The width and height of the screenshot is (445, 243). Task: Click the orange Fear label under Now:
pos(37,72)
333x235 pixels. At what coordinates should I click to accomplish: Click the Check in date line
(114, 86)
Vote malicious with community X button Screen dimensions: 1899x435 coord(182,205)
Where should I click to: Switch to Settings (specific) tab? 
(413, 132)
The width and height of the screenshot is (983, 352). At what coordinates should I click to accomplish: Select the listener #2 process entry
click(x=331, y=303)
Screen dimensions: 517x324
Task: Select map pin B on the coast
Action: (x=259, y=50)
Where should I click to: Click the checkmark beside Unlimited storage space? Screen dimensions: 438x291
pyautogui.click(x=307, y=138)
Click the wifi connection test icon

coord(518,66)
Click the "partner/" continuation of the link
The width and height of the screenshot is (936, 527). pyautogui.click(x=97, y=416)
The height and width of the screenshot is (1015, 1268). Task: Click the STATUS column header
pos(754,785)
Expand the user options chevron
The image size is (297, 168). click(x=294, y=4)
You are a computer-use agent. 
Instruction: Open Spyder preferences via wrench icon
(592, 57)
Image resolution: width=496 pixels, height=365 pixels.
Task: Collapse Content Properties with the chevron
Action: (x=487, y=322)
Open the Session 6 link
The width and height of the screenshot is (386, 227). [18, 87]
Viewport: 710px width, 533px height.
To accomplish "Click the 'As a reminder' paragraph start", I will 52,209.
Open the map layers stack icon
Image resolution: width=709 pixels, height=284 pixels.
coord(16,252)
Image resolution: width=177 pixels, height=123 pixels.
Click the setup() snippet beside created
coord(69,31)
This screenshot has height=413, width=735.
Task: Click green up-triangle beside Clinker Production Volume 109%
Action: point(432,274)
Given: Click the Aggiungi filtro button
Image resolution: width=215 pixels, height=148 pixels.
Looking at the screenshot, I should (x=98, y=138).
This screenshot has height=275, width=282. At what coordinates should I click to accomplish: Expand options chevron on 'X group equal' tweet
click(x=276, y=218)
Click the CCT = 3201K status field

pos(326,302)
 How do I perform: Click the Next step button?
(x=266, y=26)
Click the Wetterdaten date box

☆ ☆ ☆ ☆ ☆ ☆ ☆

■ **Aim of the exercise**
Your job is to restate all of the data word for word.

■ **Result of this exercise**
The width and height of the screenshot is (445, 243). Task: Click the orange Fear label under Now:
pos(37,72)
333x235 pixels. At what coordinates should I click to accomplish: Click the Check in date line
(114, 86)
Vote malicious with community X button Screen dimensions: 1899x435 coord(182,205)
Where should I click to: Switch to Settings (specific) tab? 
(413, 132)
The width and height of the screenshot is (983, 352). At what coordinates should I click to accomplish: Select the listener #2 process entry
click(x=331, y=303)
Screen dimensions: 517x324
Task: Select map pin B on the coast
Action: (x=259, y=50)
Where should I click to: Click the checkmark beside Unlimited storage space? Screen dimensions: 438x291
pyautogui.click(x=307, y=138)
Click the wifi connection test icon

coord(518,66)
Click the "partner/" continuation of the link
The width and height of the screenshot is (936, 527). pyautogui.click(x=97, y=416)
The height and width of the screenshot is (1015, 1268). Task: Click the STATUS column header
pos(754,785)
Expand the user options chevron
The image size is (297, 168). click(x=294, y=4)
You are a computer-use agent. 
Instruction: Open Spyder preferences via wrench icon
(592, 57)
Image resolution: width=496 pixels, height=365 pixels.
Task: Collapse Content Properties with the chevron
Action: (x=487, y=322)
Open the Session 6 link
The width and height of the screenshot is (386, 227). [18, 87]
Viewport: 710px width, 533px height.
To accomplish "Click the 'As a reminder' paragraph start", I will 52,209.
Open the map layers stack icon
Image resolution: width=709 pixels, height=284 pixels.
coord(16,252)
Image resolution: width=177 pixels, height=123 pixels.
Click the setup() snippet beside created
coord(69,31)
This screenshot has height=413, width=735.
Task: Click green up-triangle beside Clinker Production Volume 109%
Action: point(432,274)
Given: Click the Aggiungi filtro button
Image resolution: width=215 pixels, height=148 pixels.
Looking at the screenshot, I should (x=98, y=138).
This screenshot has height=275, width=282. At what coordinates should I click to accomplish: Expand options chevron on 'X group equal' tweet
click(x=276, y=218)
Click the CCT = 3201K status field

pos(326,302)
 How do I perform: Click the Next step button?
(x=266, y=26)
Click the Wetterdaten date box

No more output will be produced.